-- START SUPPLIED TEXT --
Can hot water freeze faster than cold?
It can happen. But scientists have yet to figure out
exactly why
Which freezes faster — cold water or boiling water?
Hailey, Sprighill, Florida
Usually cold water freezes before hot, as Newton
theorized in 1701. But, hot water — even boiling water — can
freeze faster than cold.
Photo from the video and courtesy of Mount Washington Observatory.
You Tube shows a
video of
university student Jim Sage on top of Mount
Washington in heavy winter clothes boiling water on
a small alcohol stove in the -34.8 F (-37.1 C) cold. Jim lifts the pot,
and tosses boiling-hot water up then watches it snow down, like a blizzard, all around him.
That's fast freezing, but faster than cold water? It can
happen, as Erasto B. Mpemba discovered in 1967 when he was a form-3
student (equivalent to North American 11th grade) making
ice cream at Magamba Secondary School in Lushoto, a small town in Tanzania, Africa.
Erasto
asked his science teacher to explain why his hot milk froze faster than a
friend's cold milk. The teacher said, "You were confused; that cannot
happen." Erasto must have had some reservations
about this reply because, over the next couple of years, he asked the same question of two more physics teachers, finally finding
one with an open mind.
-- END SUPPLIED TEXT --
-- START DATA EXTRACT --
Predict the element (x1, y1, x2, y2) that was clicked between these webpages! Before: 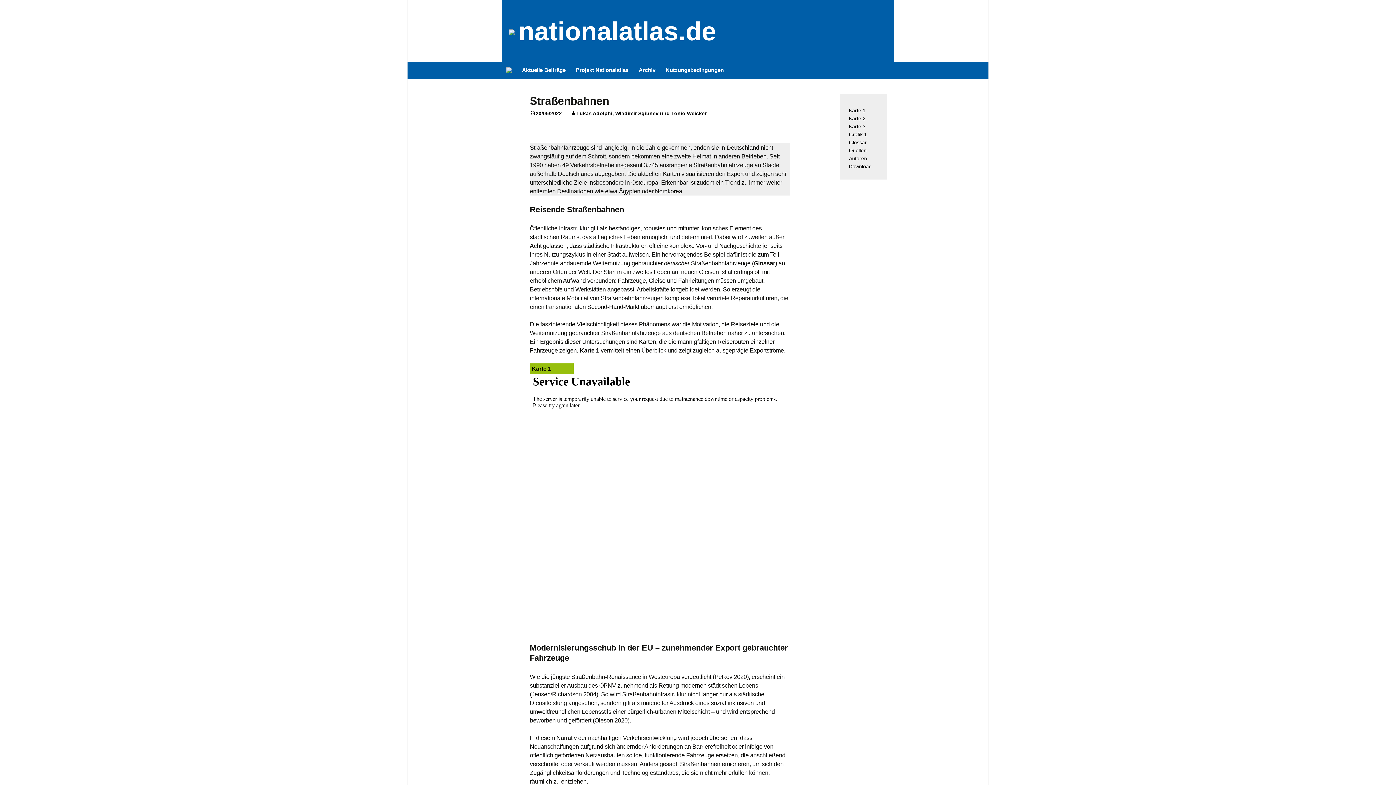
-- END DATA EXTRACT --
-- START DATA EXTRACT --
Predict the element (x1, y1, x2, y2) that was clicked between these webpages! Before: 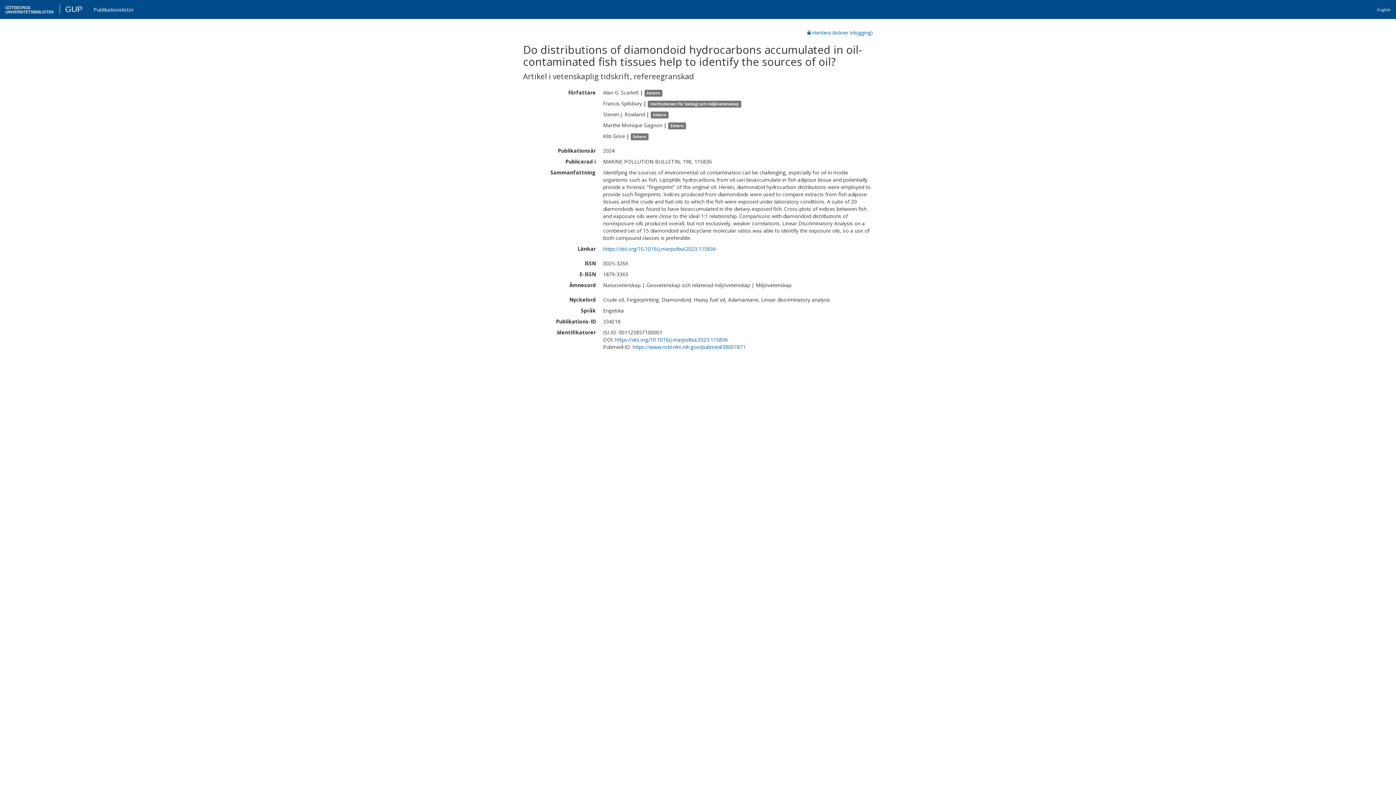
-- END DATA EXTRACT --
Pick up the passage about hot water freezing faster than cold and carry it forward from its last sentence. The records have no role here.

Erasto's day of discovery started like most school days. He woke up
before dawn. Pulling on his school-uniform navy-blue shorts, he shivered in the cold. But the afternoon would be
hot, this close to the equator, even though he was almost a mile high in the mountains. "I've
time to make ice cream," he thought, and set out for milk.
He strode briskly along the dirt main street of Lushoto to the open-air
market. Quickly he bought some milk, and headed back to school. He mixed sugar with
milk, and put the pot on the stove to boil. It had begun to boil,
when he noticed another boy not bothering to heat his mixture
in order to seize space in the refrigerator's freezing compartment. Erasto grabbed the last available space, putting his boiling-hot
liquid
beside the cool one.
"The other boy and I went back in an hour and a half later, and found that my
tray of milk had frozen into ice-cream while his was only a thick liquid,
not yet frozen," Erasto wrote later. Erasto asked his physics professor why, and got only 'that cannot happen' answer.
Two years later, in Mkwawa High School, Erasto again asked
why the hot liquid froze faster
than the cold. His new teacher answered: You were confused.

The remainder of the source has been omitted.